Da burocracia pública a chefs e arquitetos que ficaram “de fora”, os obstáculos do Ocupa Rua
No Centro, a presença de frequentadores nos espaços dos restaurantes nas calçadas trocou carros ou acúmulo de lixo por mesas, verde e mais segurança
Nos próximos dias, a prefeitura deve aprovar mais vinte regiões da cidade onde os restaurantes poderão ocupar vagas da Zona Azul e parte das calçadas para servir ao ar livre. Em trechos das ruas Treze de Maio, dos Pinheiros, Bela Cintra, Vupabussu, Barão de Tatuí, Jerônimo da Veiga, Largo da Freguesia do Ó, entre outros.
A ideia é ampliar o que se vê em cinco ruas em pleno Centrão, no programa piloto Ocupa Rua.
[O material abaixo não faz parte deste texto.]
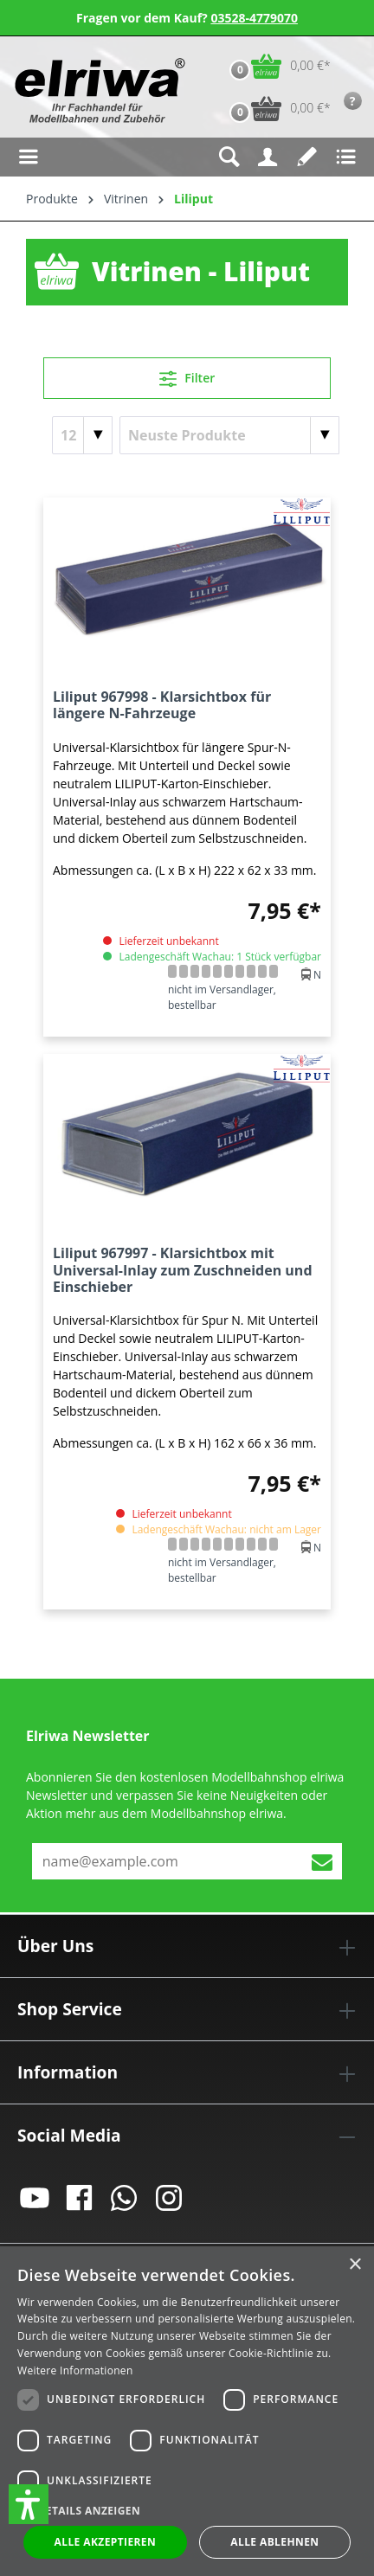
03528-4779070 (254, 18)
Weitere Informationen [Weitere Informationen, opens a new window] (75, 2370)
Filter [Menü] (187, 375)
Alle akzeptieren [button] (106, 2541)
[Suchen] (229, 157)
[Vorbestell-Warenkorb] (275, 108)
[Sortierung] (229, 435)
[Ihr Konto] (268, 157)
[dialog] (187, 2411)
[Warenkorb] (275, 66)
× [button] (354, 2264)
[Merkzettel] (307, 157)
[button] (28, 2504)
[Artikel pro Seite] (82, 435)
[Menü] (28, 157)
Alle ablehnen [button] (274, 2541)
No lugar de carros ou acúmulo de lixo, surgiram mesas, cadeiras e verde, fornecidos sem custo ao poder público. Frequentadores de bares e restaurantes por ali, é preciso sublinhar, são gente permanecendo na rua e não apenas de passagem — essa raridade paulistana, que garante vigilância e segurança espontâneas — em uma área esvaziada pela pandemia.
+#SPSonha: salvar restaurantes com menos carros
Com adesões variadas. Do multipremiado A Casa do Porco ao boteco do Alemão, do Bar do Buraco (de marmitas a 10 reais) ao símbolo de gentrificação local, o Z Deli (no térreo do Instituto de Arquitetos do Brasil, onde antes ficava uma simpática livraria de arquitetura). Mesmo com os hambúrgueres mais caros das redondezas, vive cheio.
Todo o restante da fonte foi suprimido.